Using CV makes the MSE lower than the one that did not use CV. They are different because the CV tests subsets of data and finds test MSE of each subset on the modle trained by the other data, then averages all of the test MSEs from the subsets and returns that as the MSE. If we do not use cv then it just randomly spilts the data and trains a model on half the data and uses the other half to find the test MSE. We clearly would trust the CV more because it does not depend on the randomness of the split as much and uses a larger amount of the data to train the models.

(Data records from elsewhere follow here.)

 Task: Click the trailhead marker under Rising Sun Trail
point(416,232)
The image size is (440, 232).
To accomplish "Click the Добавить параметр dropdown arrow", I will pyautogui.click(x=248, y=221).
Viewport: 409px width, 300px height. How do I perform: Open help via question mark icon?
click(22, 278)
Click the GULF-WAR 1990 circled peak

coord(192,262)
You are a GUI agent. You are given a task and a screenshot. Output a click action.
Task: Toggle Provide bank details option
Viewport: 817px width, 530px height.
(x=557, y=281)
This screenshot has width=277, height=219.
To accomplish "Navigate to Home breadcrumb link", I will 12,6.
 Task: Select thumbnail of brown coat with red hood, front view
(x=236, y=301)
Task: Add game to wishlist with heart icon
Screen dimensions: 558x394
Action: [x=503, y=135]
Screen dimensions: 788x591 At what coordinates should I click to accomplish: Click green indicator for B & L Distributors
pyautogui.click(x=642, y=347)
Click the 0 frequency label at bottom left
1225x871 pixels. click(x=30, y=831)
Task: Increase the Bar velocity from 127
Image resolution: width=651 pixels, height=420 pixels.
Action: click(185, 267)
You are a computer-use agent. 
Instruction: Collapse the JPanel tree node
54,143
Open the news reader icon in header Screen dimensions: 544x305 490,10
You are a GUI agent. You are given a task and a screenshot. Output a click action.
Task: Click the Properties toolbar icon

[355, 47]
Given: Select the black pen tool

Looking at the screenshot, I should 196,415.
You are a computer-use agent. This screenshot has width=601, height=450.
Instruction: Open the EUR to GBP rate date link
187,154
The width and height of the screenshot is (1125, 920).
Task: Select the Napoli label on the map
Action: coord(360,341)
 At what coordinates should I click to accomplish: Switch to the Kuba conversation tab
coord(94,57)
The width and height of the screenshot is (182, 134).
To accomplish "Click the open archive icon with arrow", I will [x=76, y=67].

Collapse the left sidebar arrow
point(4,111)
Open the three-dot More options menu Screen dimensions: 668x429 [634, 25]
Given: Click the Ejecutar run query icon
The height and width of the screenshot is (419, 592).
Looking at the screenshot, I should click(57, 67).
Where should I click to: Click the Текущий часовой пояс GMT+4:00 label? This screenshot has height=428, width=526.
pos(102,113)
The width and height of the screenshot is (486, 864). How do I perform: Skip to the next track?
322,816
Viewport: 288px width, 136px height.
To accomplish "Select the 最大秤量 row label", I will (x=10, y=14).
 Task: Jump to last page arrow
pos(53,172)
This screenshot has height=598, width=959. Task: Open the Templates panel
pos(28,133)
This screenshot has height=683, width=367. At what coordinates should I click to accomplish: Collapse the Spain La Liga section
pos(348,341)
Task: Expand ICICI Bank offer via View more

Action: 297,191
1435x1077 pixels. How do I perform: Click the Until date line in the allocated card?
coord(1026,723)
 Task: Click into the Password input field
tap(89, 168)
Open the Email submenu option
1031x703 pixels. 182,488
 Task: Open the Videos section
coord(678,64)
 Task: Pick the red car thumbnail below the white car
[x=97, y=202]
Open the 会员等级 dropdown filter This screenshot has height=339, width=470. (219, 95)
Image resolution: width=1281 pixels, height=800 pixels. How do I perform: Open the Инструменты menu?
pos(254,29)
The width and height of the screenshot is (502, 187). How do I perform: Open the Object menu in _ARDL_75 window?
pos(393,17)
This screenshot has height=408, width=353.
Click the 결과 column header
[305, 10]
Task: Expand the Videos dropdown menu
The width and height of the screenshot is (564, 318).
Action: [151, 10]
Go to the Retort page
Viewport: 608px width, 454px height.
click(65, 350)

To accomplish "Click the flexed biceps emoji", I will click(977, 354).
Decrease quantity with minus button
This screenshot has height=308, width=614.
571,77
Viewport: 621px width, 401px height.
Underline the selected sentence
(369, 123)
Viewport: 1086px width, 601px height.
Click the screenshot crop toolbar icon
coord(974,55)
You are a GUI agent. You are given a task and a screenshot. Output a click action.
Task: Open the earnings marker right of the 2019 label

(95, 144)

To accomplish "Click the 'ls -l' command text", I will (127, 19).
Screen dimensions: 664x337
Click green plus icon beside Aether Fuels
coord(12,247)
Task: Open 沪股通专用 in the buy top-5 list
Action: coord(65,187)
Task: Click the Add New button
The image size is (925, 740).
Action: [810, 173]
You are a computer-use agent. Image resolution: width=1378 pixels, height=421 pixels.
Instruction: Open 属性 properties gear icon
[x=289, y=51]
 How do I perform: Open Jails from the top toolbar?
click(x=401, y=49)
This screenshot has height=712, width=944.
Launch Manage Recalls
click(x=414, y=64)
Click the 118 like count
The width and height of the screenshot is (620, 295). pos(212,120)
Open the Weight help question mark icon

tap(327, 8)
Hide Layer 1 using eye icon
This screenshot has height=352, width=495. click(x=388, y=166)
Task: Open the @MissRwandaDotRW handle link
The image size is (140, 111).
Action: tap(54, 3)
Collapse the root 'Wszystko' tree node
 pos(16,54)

regressControl <- trainControl(method = "repeatedcv", number = 10, repeats= 5)
repeat_lm <- train(y~t, train_data, method = "lm", trControl = regressControl)
repeat_lm$results

##   intercept     RMSE  Rsquared    RMSESD RsquaredSD
## 1      TRUE 4.261726 0.3516865 0.7657623  0.1780799

cv_MSE <- numeric(12)
cv_Test_MSE <- numeric(12)
for(i in 1:12){
  regressControl <- trainControl(method='repeatedcv', number = 10, repeats= 5)
  f <- bquote(y ~ poly(t, .(i)))
  models <- train(as.formula(f), train_data, trControl=regressControl, method='glm')
  cv_MSE[i] <- (models$results$RMSE)^2
  Test_Predict <- predict(models, test_data$t)
  Test_MSE <- sum((test_data$y- Test_Predict )^2)/n
  cv_Test_MSE[i] <- Test_MSE
}
CV_MSE_df <- data.frame(x=1:12, MSE = cv_MSE)
CV_Test_MSE_df <- data.frame(x= 1:12, MSE = cv_Test_MSE)
ggplot() +
  geom_line(data= CV_MSE_df, aes(x, MSE)) +
  scale_x_continuous(breaks= c(2,4,6,8,10,12)) +
  labs(x = "Degree of Model", title = "CV Models")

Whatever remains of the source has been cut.